- [CONSEGNA A]:
Secondo il brano sulla scuola, per quale motivo il somaro non studia?
- [CONSEGNA B]:
Riscrivi in forma più concisa il paragrafo del brano sulla scuola che inizia con "La funzione propria della scuola", mantenendone i fatti principali.
- [CONSEGNA C]:
Riporta il passo del brano sulla scuola da "Per il professore, lo" fino a "alla lezione successica." compreso, cambiando "professore" in "docente".

Per il professore, lo stereotipo dello scolaro è il ragazzo intelligente, che capisce subito al volo, e che quindi con curiosità pone domande intelligenti. Quello che, entusiasta della lezione studia e sarà preparato alla lezione successica.
La funzione propria della scuola però, non dovrebbe essere applicata soltanto a quel ragazzo, ma soprattutto al somaro. Quello che non studia perché non ha nemmeno capito come si fa a studiare. In una scuola dove il professore si sente gratificato dal facile successo con lo scolaro intelligente, non c'è spazio per il somaro, il quale quindi si sentirà escluso. Proprio lui che invece avrebbe più bisogno della scuola!

- [ESTRATTI DATI]:
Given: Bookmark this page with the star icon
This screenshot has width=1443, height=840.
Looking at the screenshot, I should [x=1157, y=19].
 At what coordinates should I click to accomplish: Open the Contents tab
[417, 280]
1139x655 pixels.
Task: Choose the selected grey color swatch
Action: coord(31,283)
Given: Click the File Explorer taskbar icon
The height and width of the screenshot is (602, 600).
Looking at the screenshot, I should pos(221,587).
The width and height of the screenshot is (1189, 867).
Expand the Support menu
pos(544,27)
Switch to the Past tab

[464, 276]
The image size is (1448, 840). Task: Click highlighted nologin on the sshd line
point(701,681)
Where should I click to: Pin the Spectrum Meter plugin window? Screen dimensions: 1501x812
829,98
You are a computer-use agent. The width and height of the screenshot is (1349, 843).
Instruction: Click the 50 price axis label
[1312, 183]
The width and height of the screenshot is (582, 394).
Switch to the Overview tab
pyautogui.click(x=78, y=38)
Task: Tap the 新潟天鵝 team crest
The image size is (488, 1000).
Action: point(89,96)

- [RISPOSTA SVOLTA A]:
Perché non ha nemmeno capito come si fa a studiare.

- [RISPOSTA SVOLTA B]:
La scuola dovrebbe occuparsi non solo del ragazzo intelligente ma soprattutto del somaro, che non studia perché non ha capito come si studia. Se il professore si gratifica del facile successo con lo scolaro intelligente, il somaro si sente escluso, pur essendo proprio lui ad avere più bisogno della scuola.

- [RISPOSTA SVOLTA C]:
Per il docente, lo stereotipo dello scolaro è il ragazzo intelligente, che capisce subito al volo, e che quindi con curiosità pone domande intelligenti. Quello che, entusiasta della lezione studia e sarà preparato alla lezione successica.